### PAGE
◆ ◆ ◆ ◆ ◆ ◆ ◆

Re: GetOldestXmin going backwards is dangerous after all

From: Andres Freund <andres(at)2ndquadrant(dot)com>
To: Simon Riggs <simon(at)2ndQuadrant(dot)com>
Cc: Tom Lane <tgl(at)sss(dot)pgh(dot)pa(dot)us>, Robert Haas <robertmhaas(at)gmail(dot)com>, pgsql-hackers(at)postgresql(dot)org
Subject: Re: GetOldestXmin going backwards is dangerous after all
Date: 2013-02-02 18:38:09
Message-ID: 20130202183809.GA28016@awork2.anarazel.de
Views: Raw Message | Whole Thread | Download mbox | Resend email
Thread:
Lists: pgsql-hackers

On 2013-02-02 18:32:44 +0000, Simon Riggs wrote:
> On 2 February 2013 14:24, Andres Freund <andres(at)2ndquadrant(dot)com> wrote:
>
> > b) We don't assign the xmin early enough, we only set it when the first
> > feedback message arrives, but we should set it when walsender starts
> > streaming.
>
> That's easy to fix.

Not trivial, but not too hard, yes. When the standby initially connects
we don't yet know which xid will be required because consistency hasn't
yet been achieved.

> > c) After a disconnect the feedback message will rather likely ask for an
> > xmin horizon thats not valid anymore on the primary. If the disconnect
> > was short enough often enough that doesn't matter because nothing has
> > been cleared out, but it doesn't really work all that well.

◆ ◆ ◆ ◆ ◆ ◆ ◆

### LISTED RECORDS

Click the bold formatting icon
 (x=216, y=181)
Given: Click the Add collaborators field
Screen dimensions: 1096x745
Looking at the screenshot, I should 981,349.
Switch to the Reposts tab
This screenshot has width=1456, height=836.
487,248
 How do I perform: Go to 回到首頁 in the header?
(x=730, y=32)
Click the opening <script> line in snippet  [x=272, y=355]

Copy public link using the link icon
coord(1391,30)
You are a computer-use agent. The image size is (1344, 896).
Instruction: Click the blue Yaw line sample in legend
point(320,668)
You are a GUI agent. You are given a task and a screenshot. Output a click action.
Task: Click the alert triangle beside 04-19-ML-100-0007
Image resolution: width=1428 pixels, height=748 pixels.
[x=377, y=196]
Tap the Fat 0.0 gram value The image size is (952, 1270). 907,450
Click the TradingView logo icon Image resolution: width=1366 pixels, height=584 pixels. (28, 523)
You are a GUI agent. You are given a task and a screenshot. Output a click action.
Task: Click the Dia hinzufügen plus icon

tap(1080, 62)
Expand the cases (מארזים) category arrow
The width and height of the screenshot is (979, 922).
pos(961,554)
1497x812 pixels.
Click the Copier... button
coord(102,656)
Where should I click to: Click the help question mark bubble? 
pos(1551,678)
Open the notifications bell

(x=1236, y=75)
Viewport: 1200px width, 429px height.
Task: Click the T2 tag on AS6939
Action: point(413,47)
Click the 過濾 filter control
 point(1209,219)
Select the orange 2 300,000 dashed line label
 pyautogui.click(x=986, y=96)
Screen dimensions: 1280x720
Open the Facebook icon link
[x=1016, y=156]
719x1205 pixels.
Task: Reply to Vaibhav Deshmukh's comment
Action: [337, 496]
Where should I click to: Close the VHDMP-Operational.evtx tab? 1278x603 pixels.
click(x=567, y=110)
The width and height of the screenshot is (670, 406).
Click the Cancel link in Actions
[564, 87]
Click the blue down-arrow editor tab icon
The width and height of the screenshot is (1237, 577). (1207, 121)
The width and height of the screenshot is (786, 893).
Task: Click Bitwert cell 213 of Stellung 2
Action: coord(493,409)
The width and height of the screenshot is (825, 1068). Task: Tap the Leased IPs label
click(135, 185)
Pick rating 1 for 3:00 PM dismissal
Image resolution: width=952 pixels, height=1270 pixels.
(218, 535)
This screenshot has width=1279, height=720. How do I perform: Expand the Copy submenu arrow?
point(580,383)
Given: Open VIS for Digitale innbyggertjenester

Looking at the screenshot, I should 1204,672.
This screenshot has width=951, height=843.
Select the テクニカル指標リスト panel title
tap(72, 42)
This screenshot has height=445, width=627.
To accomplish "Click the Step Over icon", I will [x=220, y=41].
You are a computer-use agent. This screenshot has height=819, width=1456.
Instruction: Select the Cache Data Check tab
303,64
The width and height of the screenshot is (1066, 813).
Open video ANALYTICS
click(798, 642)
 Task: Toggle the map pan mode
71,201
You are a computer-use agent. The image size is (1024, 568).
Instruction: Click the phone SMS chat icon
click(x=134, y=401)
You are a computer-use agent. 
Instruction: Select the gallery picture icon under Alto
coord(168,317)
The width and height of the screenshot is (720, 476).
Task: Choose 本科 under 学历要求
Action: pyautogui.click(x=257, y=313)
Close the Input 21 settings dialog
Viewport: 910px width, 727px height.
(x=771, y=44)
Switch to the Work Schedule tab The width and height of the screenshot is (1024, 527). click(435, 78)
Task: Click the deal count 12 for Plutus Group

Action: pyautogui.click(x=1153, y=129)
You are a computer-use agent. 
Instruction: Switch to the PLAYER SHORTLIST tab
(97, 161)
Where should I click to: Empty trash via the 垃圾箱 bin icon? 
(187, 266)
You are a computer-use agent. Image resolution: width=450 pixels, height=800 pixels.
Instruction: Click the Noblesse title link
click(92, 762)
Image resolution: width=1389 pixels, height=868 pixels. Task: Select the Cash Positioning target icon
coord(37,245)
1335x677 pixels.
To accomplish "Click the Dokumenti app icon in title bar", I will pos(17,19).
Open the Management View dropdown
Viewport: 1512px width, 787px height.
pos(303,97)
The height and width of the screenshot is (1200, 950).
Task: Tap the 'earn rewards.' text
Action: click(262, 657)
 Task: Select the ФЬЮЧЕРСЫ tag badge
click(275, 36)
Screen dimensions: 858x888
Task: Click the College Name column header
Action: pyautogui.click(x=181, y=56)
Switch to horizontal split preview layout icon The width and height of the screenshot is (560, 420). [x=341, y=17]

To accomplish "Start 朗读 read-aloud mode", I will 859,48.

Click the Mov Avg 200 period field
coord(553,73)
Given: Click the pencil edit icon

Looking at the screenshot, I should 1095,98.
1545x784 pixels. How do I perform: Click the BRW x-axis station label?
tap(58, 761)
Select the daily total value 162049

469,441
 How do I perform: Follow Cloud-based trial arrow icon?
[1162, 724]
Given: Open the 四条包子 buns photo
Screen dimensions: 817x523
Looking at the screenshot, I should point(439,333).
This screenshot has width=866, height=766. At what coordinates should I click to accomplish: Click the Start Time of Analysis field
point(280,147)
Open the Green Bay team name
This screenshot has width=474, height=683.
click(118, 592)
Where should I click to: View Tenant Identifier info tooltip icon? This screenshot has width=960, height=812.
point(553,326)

◆ ◆ ◆ ◆ ◆ ◆ ◆

### YOUR TASK
Quote the passage of the GetOldestXmin post above, starting at "On 2013-02-02 18:32:44" and ending at "yet been achieved.".

### COMPLETED TASK
On 2013-02-02 18:32:44 +0000, Simon Riggs wrote:
> On 2 February 2013 14:24, Andres Freund <andres(at)2ndquadrant(dot)com> wrote:
>
> > b) We don't assign the xmin early enough, we only set it when the first
> > feedback message arrives, but we should set it when walsender starts
> > streaming.
>
> That's easy to fix.

Not trivial, but not too hard, yes. When the standby initially connects
we don't yet know which xid will be required because consistency hasn't
yet been achieved.